EXCERPT:
·····

Quizzes & Puzzles11 mins ago
Kids Living Dangerously
12 Answers
Not sure where to post this, so apologies if a similar Q has been asked.
Following recent articles about kids not playing conkers because it's dangerous etc etc I wondered what hair-raising antics you got up to??! We'd never heard of bark chippings in my day of going to the swings, just expanses of knee-scraping tarmac, & our favourite wheeze was to go down the 'big slide' sitting on a waxed bread wrapper. After a few goes it was so slippery that you could fly about three yards off the end before you hit the ground running (hopefully). Unfortunately one or two unsuspecting newcomers always went down on their stomachs or head first........
Answers
Best Answer
No best answer has yet been selected by Robinia. Once a best answer has been selected, it will be shown here.
For more on marking an answer as the "Best Answer", please visit our FAQ.Nostalgia! I remember sliding down our local lethal slide - it was brass-plated, and a few slides on a waxed bread wrapper rendered it the speed equivalent of the Cresta Run! What about witch's hat roundabouts - how scary were they??? And our playground had a flying boat which got up to horizontal, and beyond. I remember catching the back of it, remember the metal 'cup' seats? I grabbed itm and got taken up and flung off at a ferocious speed, landing, as you said, on hard tarmac. Kids today .... mumble ... ramble ... dribble ... spilled cocoa ...
Our playgrounds were blacktop, too, when I was a kid...none of that soft Nancy-boy wood chip stuff.
We used to play a game called "flashlight tag" at night. (I guess it would be "torch tag" in the UK.) It was played after dark, and we'd hide anywhere, running across people's lawns and in their yards, climbing fences, etc. The person who was "it" had to find you in the dark, and tag you by spotlighting you in the flashlight beam. I remember one night climbing over the neighbor's fence and jumping down into his back yard. Unfortunately, they'd been installing aluminum siding on their house, and had thrown the old wooden boards behind their garage, and I landed directly on an upraised nail. Went right through my foot, poking out through the top. Ouch. But my parents didn't sue the neighbors or anything, as folks do today; I just got yelled at on the way to the emergency room.
Fantastic andy, I wasn't sure if it was just 'us common lot' that did the bread paper thingy. We had to go to the town park for a witch's hat, there was only a small roundabout at our local one. There was always some big lad that came & spun it round in the wrong direction (wasn't you was it?) - we called it sick way - & left us screaming girls hanging on for dear life.

·····

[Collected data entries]
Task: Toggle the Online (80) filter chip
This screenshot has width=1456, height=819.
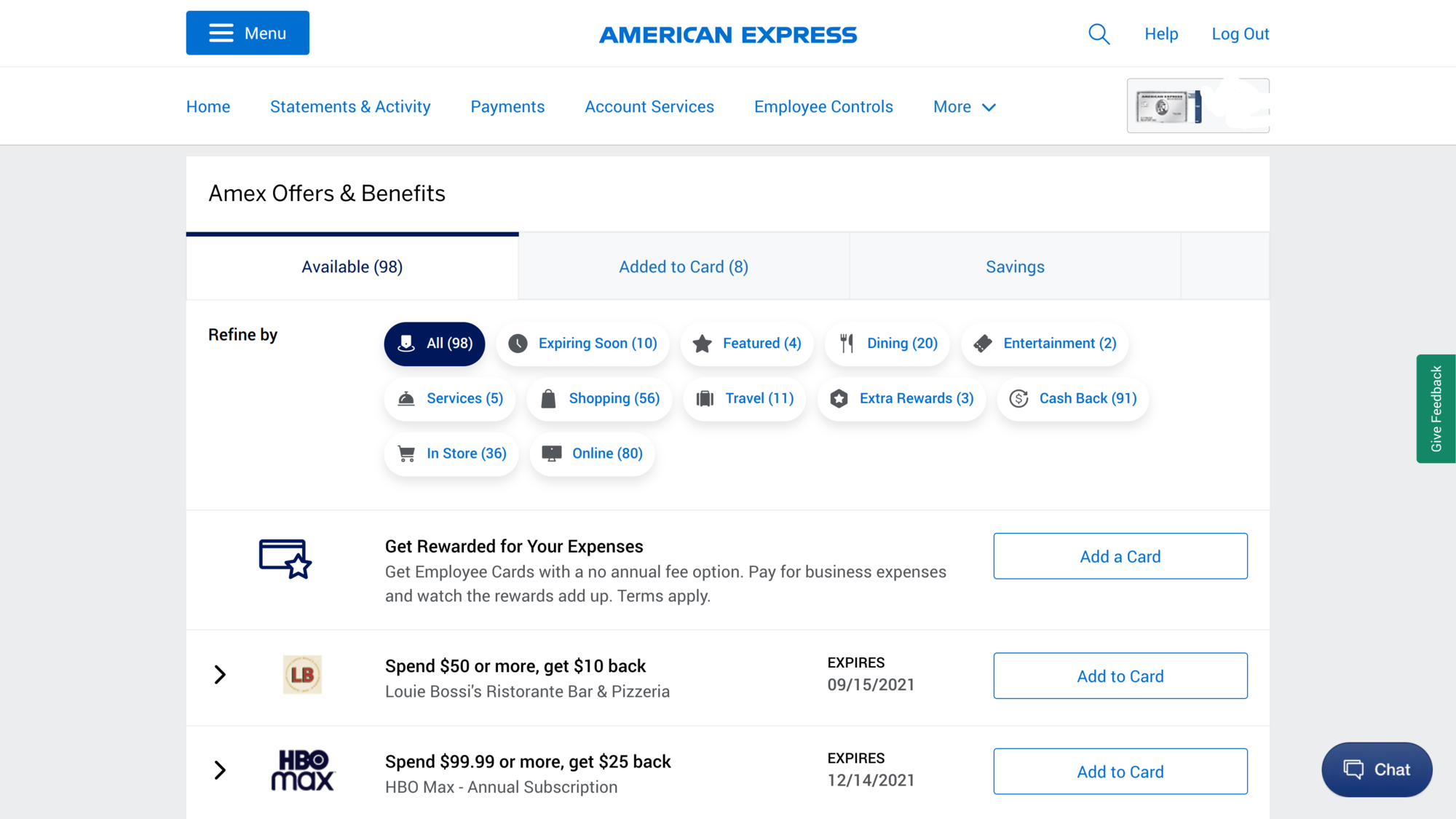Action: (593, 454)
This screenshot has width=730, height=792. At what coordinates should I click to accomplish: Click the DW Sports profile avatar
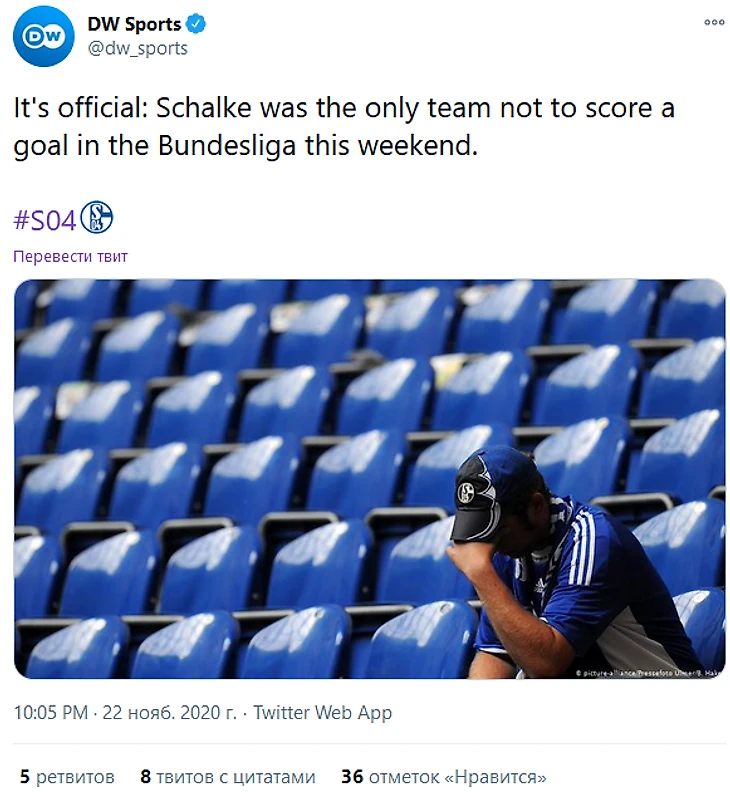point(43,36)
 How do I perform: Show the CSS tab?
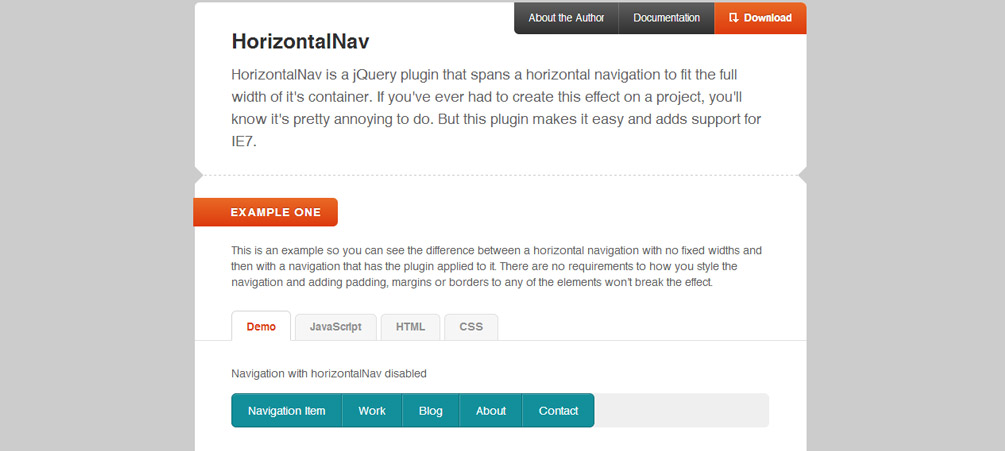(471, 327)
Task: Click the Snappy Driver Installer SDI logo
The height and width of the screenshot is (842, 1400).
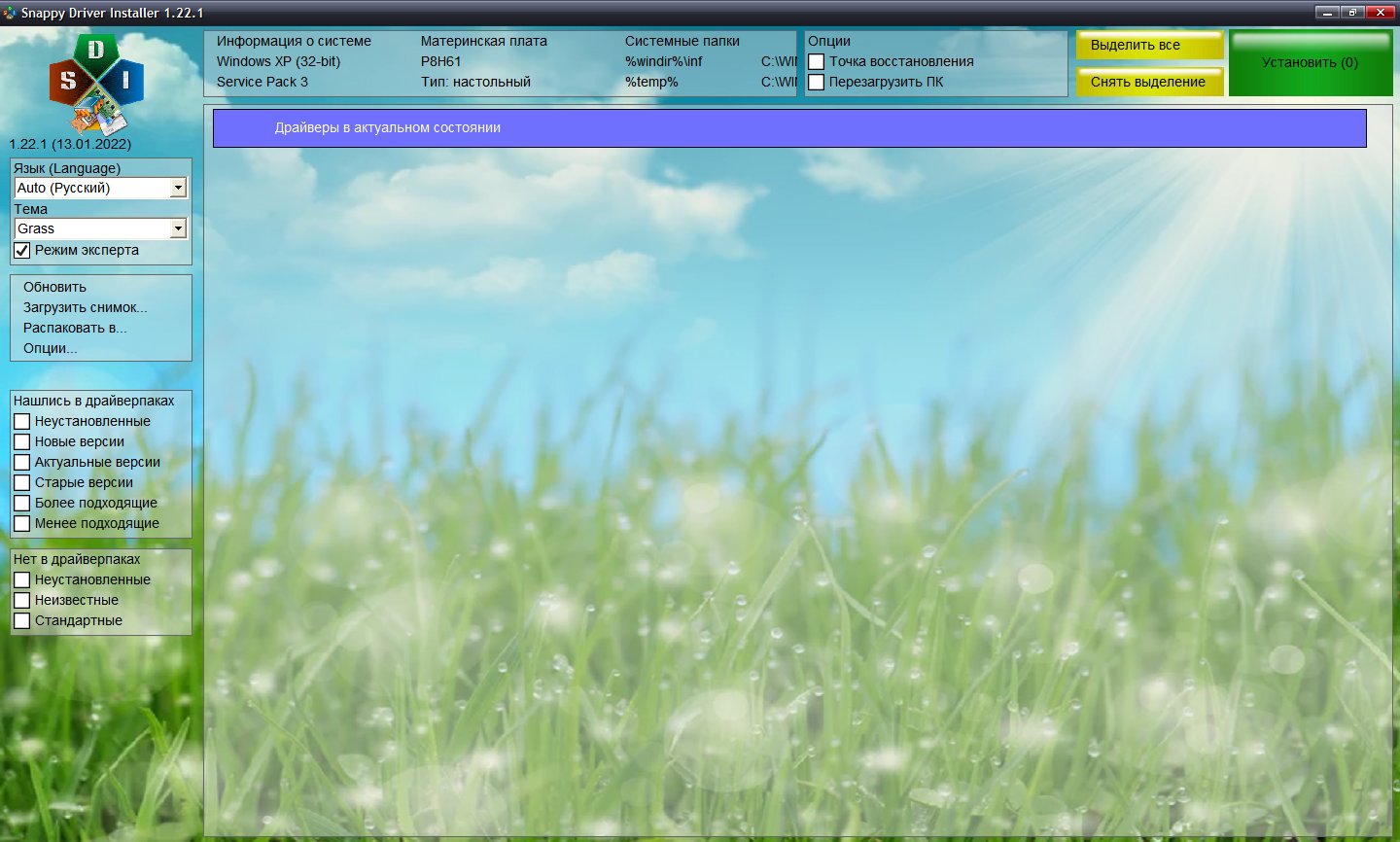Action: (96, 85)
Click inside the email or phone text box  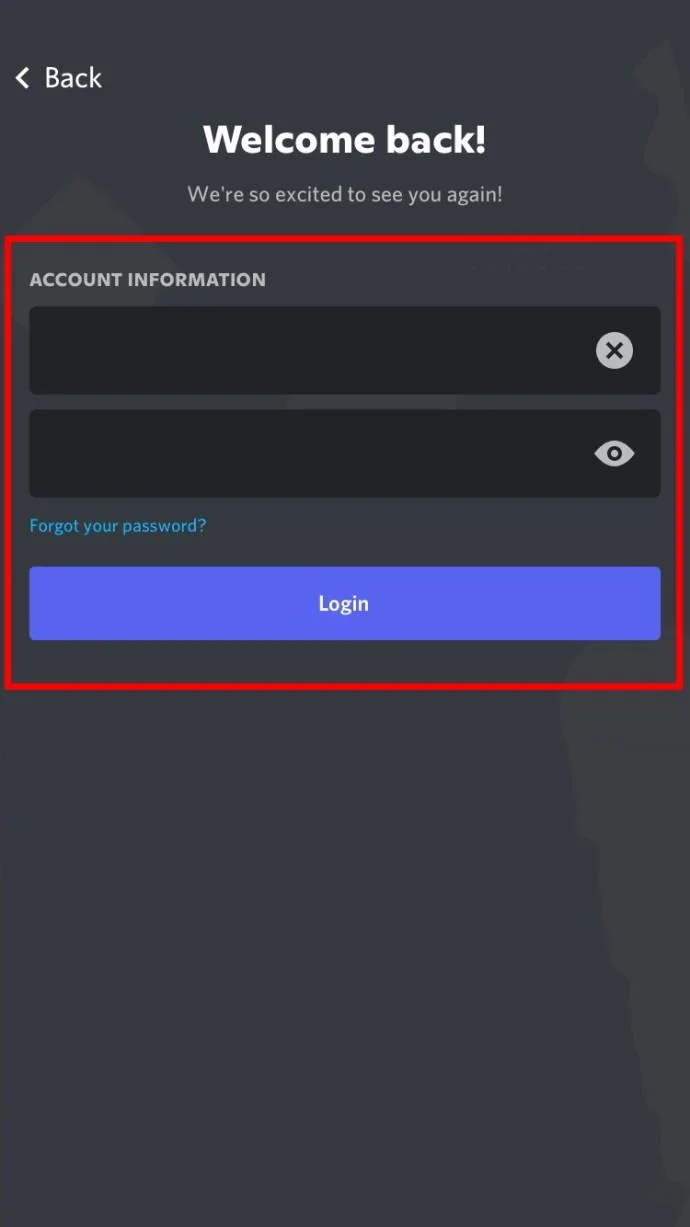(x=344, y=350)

·····

YOUR OBJECTIVE:
Pick up the forum thread about dangerous childhood playground antics and continue it after its last reply.

RESULT OF THE EXERCISE:
Ouisch - ouch! ouch! ouch!!!
Yes, it makes you wonder if todays kids will ever be able/allowed toughen up?
I always remember the collection of scrapes and bruises after a snowfall when I was 11 years old. From the local scrapyard one of the lads stole the bonnet from a Morris Minor and 6 of us climbed in at the top of a steep slope in the local park.
What reduced our breakneck speed? The bandstand at the bottom!
OUCH!
My daughter has just started Judo which will see her get a few knocks which is no bad thing as she's probably not allowed to play British Bulldogs or Tick in school.
Probably be a law suit if the teacher lobbed a chalboard duster at her which was commonplace when I went to school!
Ah yes - during the Summer holidays leaving home at 8am with a sandwich for lunch and arriving home 12 hours later, making a rope swing over a brook all of 30 odd feet below, climbing (what appeared to be massive) trees and getting to the very top, slamming on the brakes of your first racer and going 4rse over t!t over the handlebars (no helmets then), knocking on strangers doors and asking for a glass of water, scrumping, bundles, dead legs/arms and my favourite, swings that had shiny plastic seats and jumping off them at the highest point you dared. All this, and I didn't get a broken bone until my mid 20s playing Rugby.
Oh, what memories you have all brought back... And we weren't frightened of a little dirt! Everything these days seems to be sprayed with something to 'kill all known bacteria'. At least doctors are recognising now that the increase in asthma is probably due to the fact the kids don't build up any resistance.